2. Stir in the red curry paste, garlic, and ginger. Sauté for 30 seconds until fragrant.
3. Pour in 2½ cups of water and the reserved pineapple juice. Add 1 cup of the sweet potato chunks, then cover and simmer for 10-15 minutes, until the sweet potatoes are fork-tender.
4. Carefully blend the mixture until smooth using an immersion blender directly in the pot, or by transferring it to a standard blender. Return the smooth base to the saucepan if necessary.
5. Add the remaining 1½ cups of sweet potatoes to the saucepan and bring to a boil. Cover and simmer for 5 minutes.
6. Stir in the pineapple chunks, green beans, and light coconut milk. Cover and simmer for another 7-10 minutes, until the green beans are crisp-tender.
7. Serve hot, garnished with fresh basil or cilantro leaves.
Nutritional Information
• Per serving (approximate)
• Calories: 341
• Protein: 15 g
• Total Fat: 17 g
• Saturated Fat: 5 g
• Carbohydrates: 37 g
• Cholesterol: 0 mg
• Sodium: 498 mg
• Fiber: 12 g
• Sugar: 3 g
Pro Tips
• Always check your red curry paste label. Many brands contain shrimp paste or fish sauce. Look for brands specifically labeled ‘vegan’ or check the list carefully.
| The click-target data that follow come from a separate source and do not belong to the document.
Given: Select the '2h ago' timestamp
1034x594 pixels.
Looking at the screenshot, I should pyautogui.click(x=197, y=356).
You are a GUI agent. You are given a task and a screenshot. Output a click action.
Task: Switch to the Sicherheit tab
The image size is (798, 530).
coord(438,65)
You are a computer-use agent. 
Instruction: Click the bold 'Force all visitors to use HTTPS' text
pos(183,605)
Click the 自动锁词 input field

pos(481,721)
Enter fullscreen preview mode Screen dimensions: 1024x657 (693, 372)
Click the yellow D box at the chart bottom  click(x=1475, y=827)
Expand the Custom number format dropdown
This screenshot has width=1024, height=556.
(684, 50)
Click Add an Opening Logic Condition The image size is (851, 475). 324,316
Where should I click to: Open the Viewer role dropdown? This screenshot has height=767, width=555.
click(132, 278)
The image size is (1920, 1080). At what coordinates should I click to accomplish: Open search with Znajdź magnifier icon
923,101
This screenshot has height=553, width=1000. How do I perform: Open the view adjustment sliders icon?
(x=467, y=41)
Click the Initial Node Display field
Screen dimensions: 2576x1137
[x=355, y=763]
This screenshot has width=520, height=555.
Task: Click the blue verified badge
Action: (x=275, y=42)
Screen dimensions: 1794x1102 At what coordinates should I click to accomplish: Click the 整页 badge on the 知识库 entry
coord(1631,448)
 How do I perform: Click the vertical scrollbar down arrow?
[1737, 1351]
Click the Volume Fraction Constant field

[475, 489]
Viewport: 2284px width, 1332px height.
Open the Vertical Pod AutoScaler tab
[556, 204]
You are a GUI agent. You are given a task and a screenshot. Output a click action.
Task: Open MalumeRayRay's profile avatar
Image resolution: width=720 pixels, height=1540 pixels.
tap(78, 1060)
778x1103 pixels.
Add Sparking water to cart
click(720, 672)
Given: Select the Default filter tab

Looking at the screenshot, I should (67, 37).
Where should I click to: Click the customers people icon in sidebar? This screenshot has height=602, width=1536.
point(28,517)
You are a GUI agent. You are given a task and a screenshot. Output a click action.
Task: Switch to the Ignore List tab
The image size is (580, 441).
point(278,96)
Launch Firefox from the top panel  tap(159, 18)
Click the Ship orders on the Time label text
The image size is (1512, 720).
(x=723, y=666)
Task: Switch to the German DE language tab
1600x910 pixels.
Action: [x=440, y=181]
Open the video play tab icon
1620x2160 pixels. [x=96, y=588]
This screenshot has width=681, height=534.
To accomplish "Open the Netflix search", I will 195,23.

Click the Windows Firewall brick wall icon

• For a spicier curry, add a pinch of red pepper flakes or a sliced Thai chili along with the garlic and ginger.
• Don’t overcook the green beans. You want them to be crisp-tender to provide a nice textural contrast to the creamy sweet potato base.
• This stew is fantastic for meal prep. It will keep in an airtight container in the refrigerator for up to 4 days. The flavors will meld and become even more delicious.
FAQ
Q: How can I add more protein to this sweet potato curry
A: To boost the protein, you can add a can of rinsed chickpeas or lentils along with the green beans. Crispy baked or pan-fried tofu cubes also make a delicious and protein-rich addition stirred in just before serving.
Q: Can I substitute other vegetables in this vegetarian curry
A: Absolutely! While the sweet potato is essential for the creamy base, you can easily swap the green beans for other vegetables like broccoli florets, bell pepper strips, or baby spinach. Add heartier vegetables with the second batch of sweet potatoes and quick-cooking greens like spinach at the very end.
Q: Is this vegan curry good for meal prep
A: Yes, this curry is excellent for meal prep. Store it in an airtight container in the refrigerator for up to 4 days. The flavors deepen and meld beautifully overnight. Reheat gently on the stovetop or in the microwave until hot.
Q: What can I serve with this meatless curry
A: This curry is wonderful served over fluffy jasmine or brown rice to soak up the creamy sauce. For a lower-carb option, it pairs well with quinoa, cauliflower rice, or can be enjoyed on its own as a hearty stew.